Google summer of code will be coming soon - LLD usability improvements can be a good fit.
Github - we can label relevant issues there to make them easy to find.
As mentioned on a couple of the embedded LLVM calls, my changes supporting MC/DC are presently in phabricator (quoted above):
Since the Developers’ Meeting last November, I’ve been hearing from more folks who are interested in seeing this functionality upstream but don’t have the LLVM expertise to contribute meaningfully to the reviews, unfortunately, so I could really use some help in getting things reviewed.
So far, @ellishg has been able to look at some of the back-end work and provide some good feedback. @smithp35 provided some good suggestions for the preliminary review I added, which I incorporated into the clang-specific review linked here.
Of course, I don’t want to trivialize the fact that everybody is busy, and many of you have upstreaming work of your own.

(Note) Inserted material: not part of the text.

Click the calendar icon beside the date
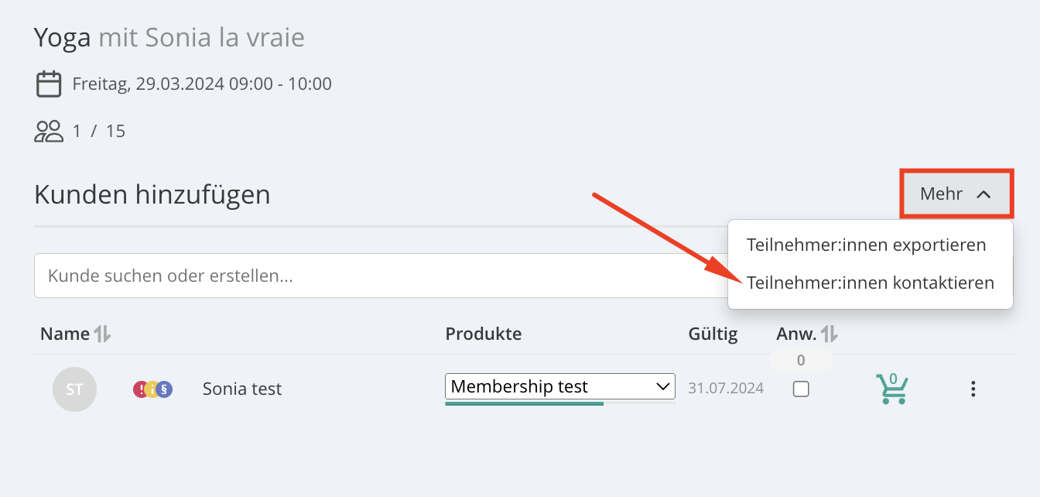This screenshot has height=497, width=1040. point(49,84)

I appreciate the feedback you have and whatever time y’all are able to contribute to this effort! I’m also on Discord if you want to chat about MC/DC.
Multilib implementation code reviews by Michael Platinigs
Other code reviews
Discussion
LLD key embedded features by Peter Smith
Two major areas:
Observability/discoverability - more understandable output, better usability.
Additional features:
Disjoint memory regions: multiple memory banks with different properties => possible linker script extension to distribute code over multiple free spaces in different regions.
RW data compression - copy RW data from ROM to RAM and decompress, can save ROM => could add to LLD or have a separate utility. It is important that compressions and decompression algorithms match! Maintaining multiple algorithms may add to overheads.
Memory-mapped variables - placing a section at a particular address, e.g. to access IO ports directly.
In practice many issues are up to linker scripts issues (difference in behaviour of BFD vs LLD), thus being able to debug linker scripts easily helps a lot.
Disjoint memory - distributing by hand is very tedious, indeed.
Compression is helpful.
LTO support with embedded constraints of placement is another interesting area - there was a presentation by TI recently.
Another GSoC project idea is for machine readable format, e.g. JSON, for debug output (also link map, that is different between linkers now, thus tedious to parse) so that people can create their own visualizers/analyzers. Would be nice to convince the GNU community to implement the same format as well.
Demo by Peter Smith how the features mentioned above work in armlink (Arm proprietary linker).
armlink has 3 compression algorithms, one very basic run-length for 0’s which is already very helpful.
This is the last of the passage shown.